| Excerpt |
┄┄┄┄┄┄┄┄┄┄
Defender of Light said:


> Attack on Titan would become real? Use a grappling hook and special blades designed to take down massive titans ravaging your city/town and eating people.
> 
> 
> 
> ...


There actually used to be giant people way back in the day, but not much is said about it, or known about it, but they existed.

If people became really tall giants- well they're still people and not mindless titans, but I would watch out for them. Gives a new meaning to people "walking over others" in life. They could just literally squish other people to get their way if they wanted to.


----------



## HAL (May 10, 2014)

Another thing I've just remembered is that the human body regulates its respiration via CO2 levels.

For example, people who hyperventilate before doing a long swim underwater risk death because the hyperventilation expels too much CO2, causing the body to not realise when oxygen levels run low during the swim, then a sudden blackout occurs. Essentially, CO2 levels are what give you that pressing need to breathe.

In a 100% oxygen planet, we'd all have no sense of when it was time to take another breath. We'd sit there feeling hunky-dory for a couple of minutes then just... pass out. And then, because there's still no CO2 in the air to trigger the desire to breathe, we'd carry on not breathing even in the passed out state. And then we would die.


----------



## chad86tsi (Dec 27, 2016)

Early astronauts were in a 100% oxygen environment for days at a time, but the air pressure was 1/4 of normal so the density of 02 was about normal. this was done to save weight. The stopped doing that some time after a fire destroyed Apollo 1 during preflight testing, killing 3 astronauts.
┄┄┄┄┄┄┄┄┄┄
| Data for analysis |
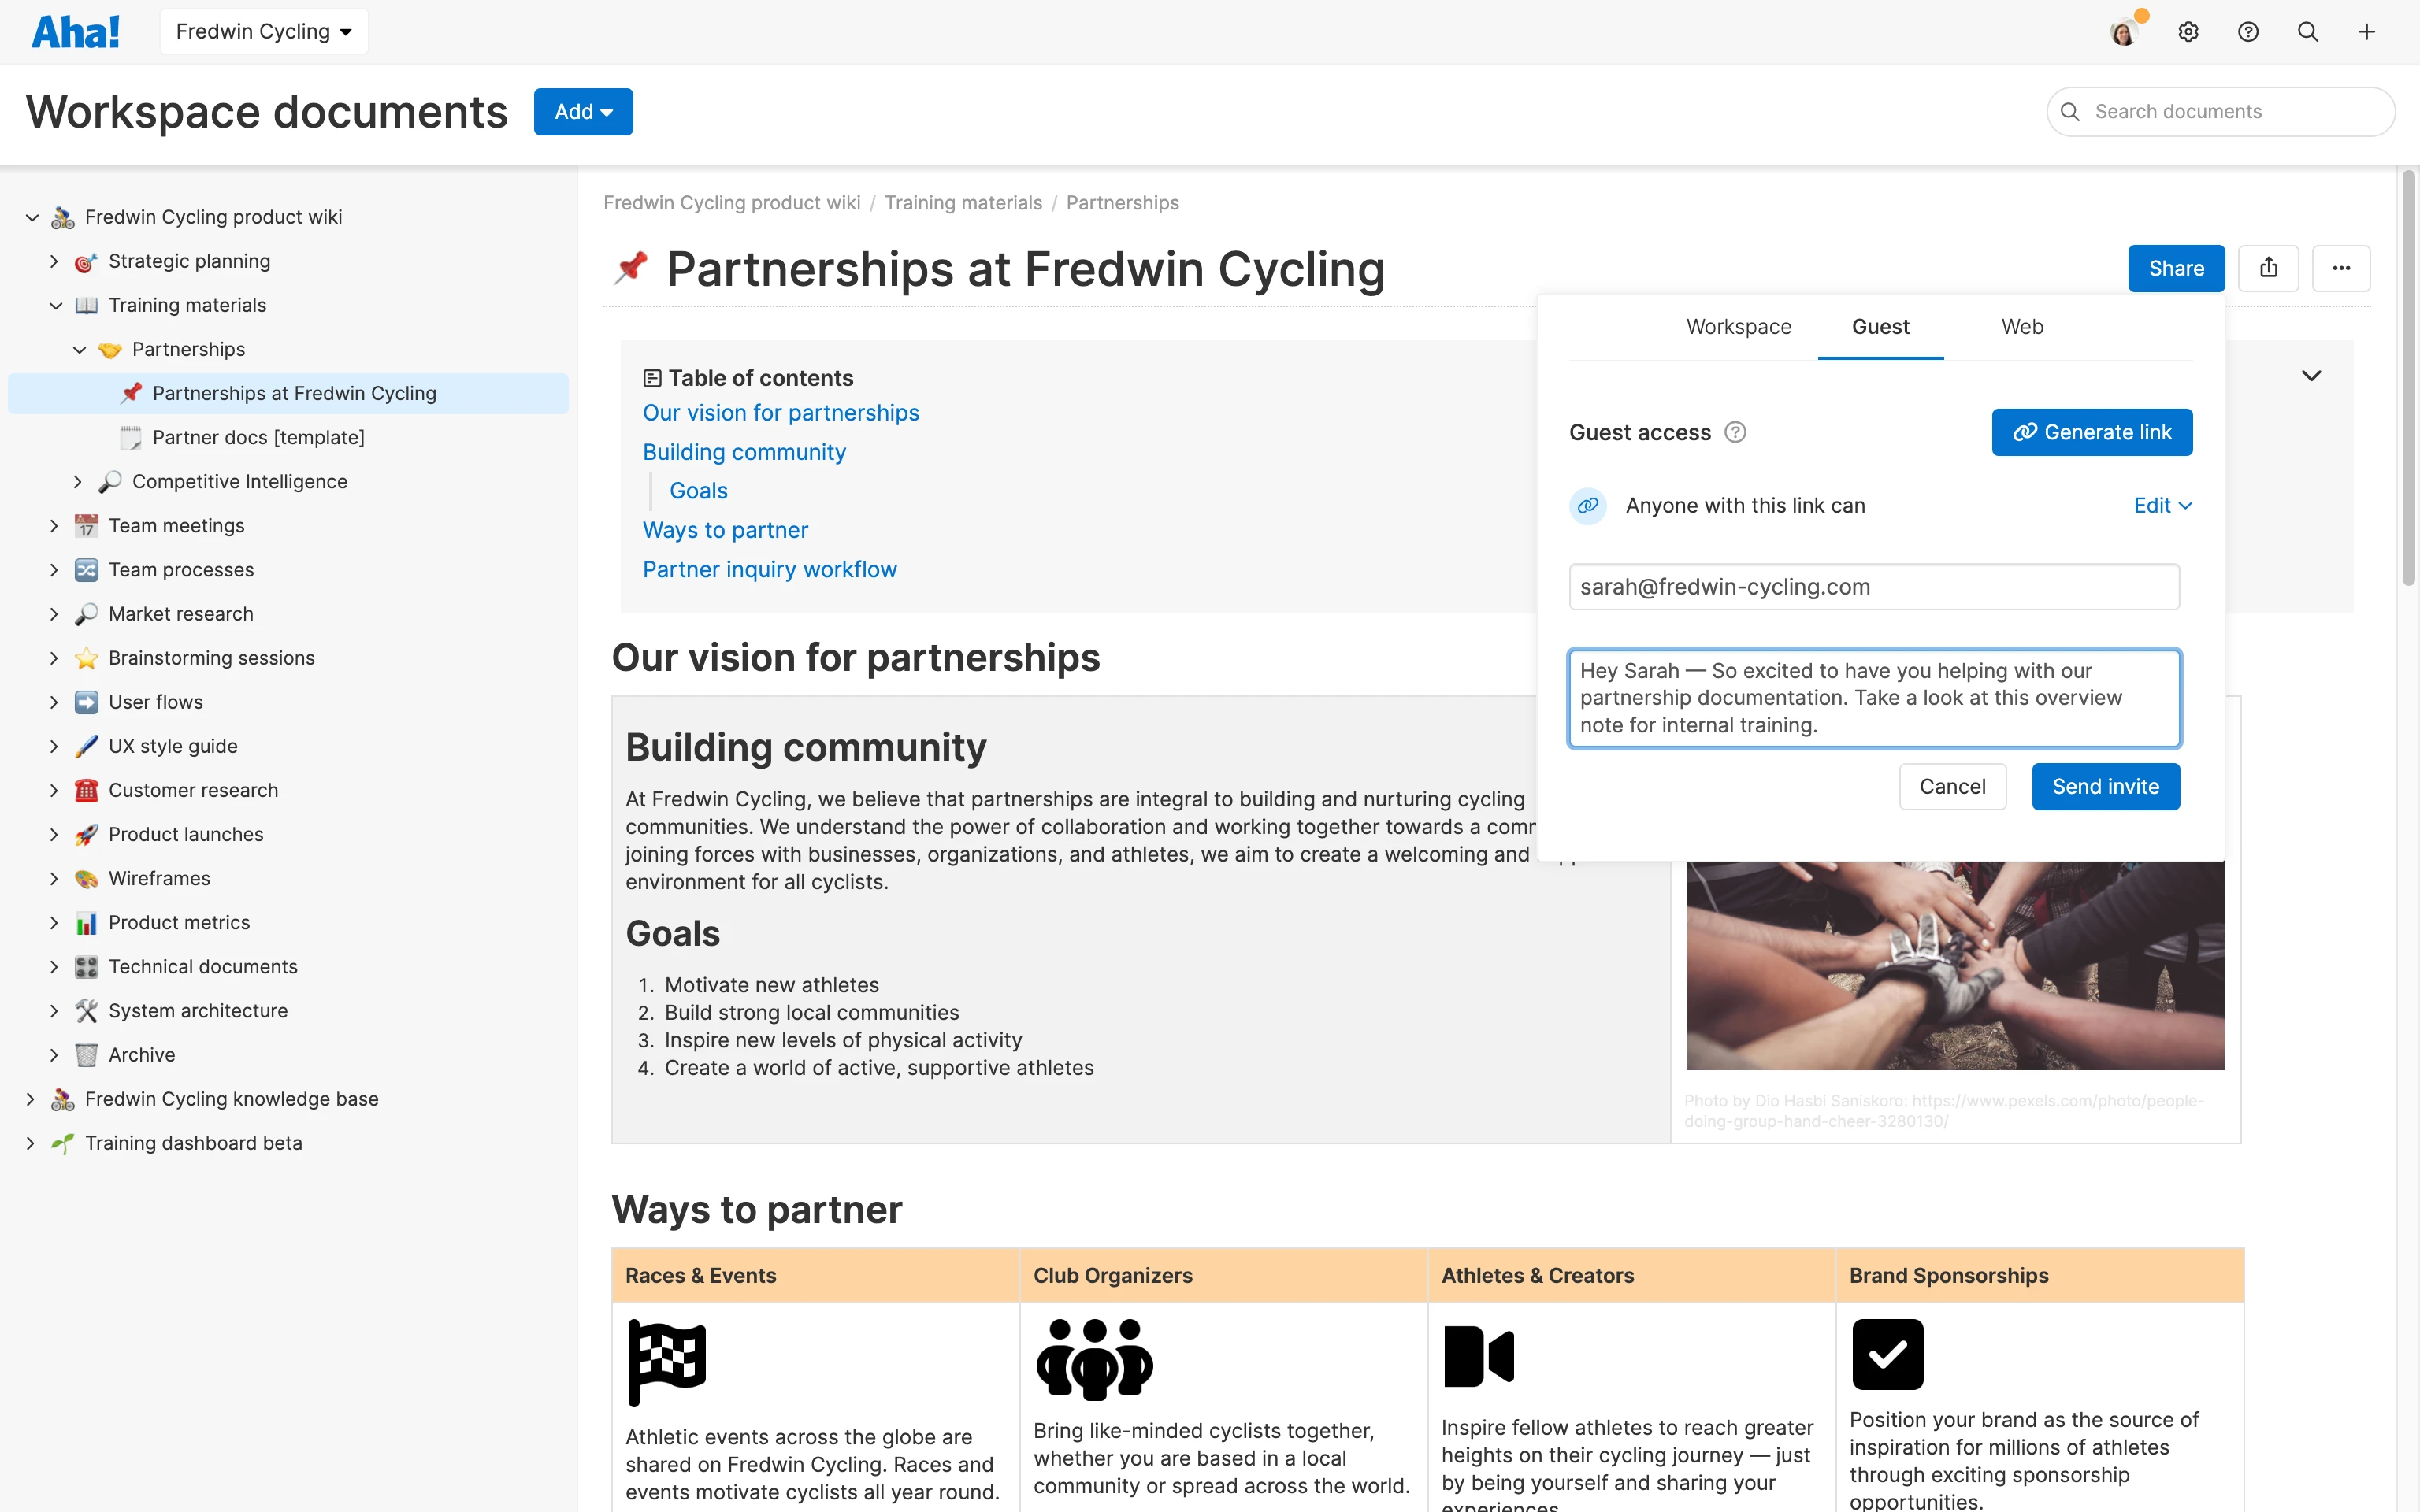Open your profile avatar menu
The width and height of the screenshot is (2420, 1512).
tap(2125, 31)
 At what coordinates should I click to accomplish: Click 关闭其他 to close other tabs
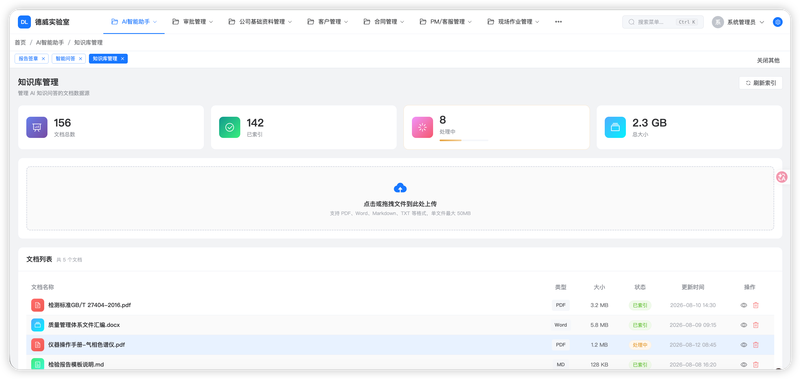[768, 60]
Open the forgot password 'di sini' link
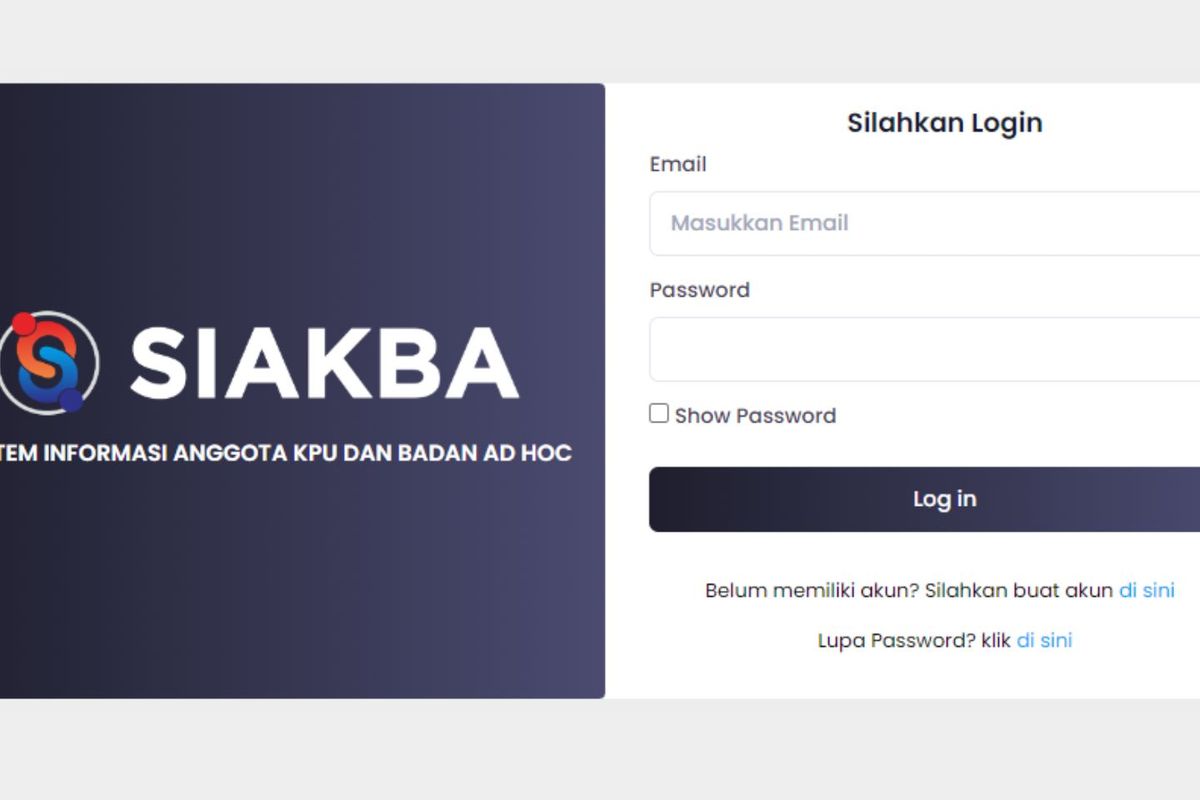1200x800 pixels. point(1044,640)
┄┄┄┄┄┄┄┄┄┄
| Problem A |
Please transcribe the part of the forum thread starting with "Defender of Light" and going on through "and eating people.".
| Problem B |
In the forum thread, what air pressure did early astronauts have in their 100% oxygen environment?
| Problem C |
Summarize the forum thread in three sentences.

| Written reply A |
Defender of Light said:


> Attack on Titan would become real? Use a grappling hook and special blades designed to take down massive titans ravaging your city/town and eating people.

| Written reply B |
The air pressure was one quarter of normal.

| Written reply C |
The first post responds to an Attack on Titan comparison by saying giant people existed long ago and that human giants would still be people, though worth watching out for. HAL explains that the body regulates breathing through CO2 levels, so on a 100% oxygen planet people would feel no need to breathe, pass out, and die. chad86tsi adds that early astronauts spent days in 100% oxygen at one quarter of normal pressure to save weight, a practice stopped some time after a fire destroyed Apollo 1 and killed 3 astronauts.